The gray eyes, suspiciously liquid, turned up to him. "Why are you trying to take Papa's place, Ian?"
In spite of Alinor's warning, the question hit him like a blow. "I am not," he snapped, "nor could I, nor would your mother permit it. Moreover, such remarks are not for public places like a table in hall while we are being served by Good God, Geoffrey, what are you doing to that cheese? Do I have to teach you to carve at this late time of your service?" His eyes lifted from the mangled cheese to the white, stricken face. "How now, child," he said more softly, "are you ill?"
"No, lord."
The boy was slight and on the fair side, with straight, lustrous, medium-brown hair and light-brown eyes of a peculiarly changeable hue.

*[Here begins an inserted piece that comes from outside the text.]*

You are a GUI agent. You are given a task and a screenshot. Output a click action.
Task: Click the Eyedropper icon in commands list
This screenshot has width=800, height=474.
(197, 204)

Just now the eyes were nearly black with misery, and the young skin had turned from white to crimson with either shame or fever. Ian could see that not only the boy's hands but his whole body was trembling. Joanna, distracted from her shock, looked at the young squire with pity. Alinor turned her head from Adam's halting effort at polite conversation, cast a single glance at Geoffrey, and touched Ian's arm. Their eyes met. Ian sighed with relief.
"Very well. Owain, Geoffrey, we have sufficient to our needs. You may go and break your own fasts now."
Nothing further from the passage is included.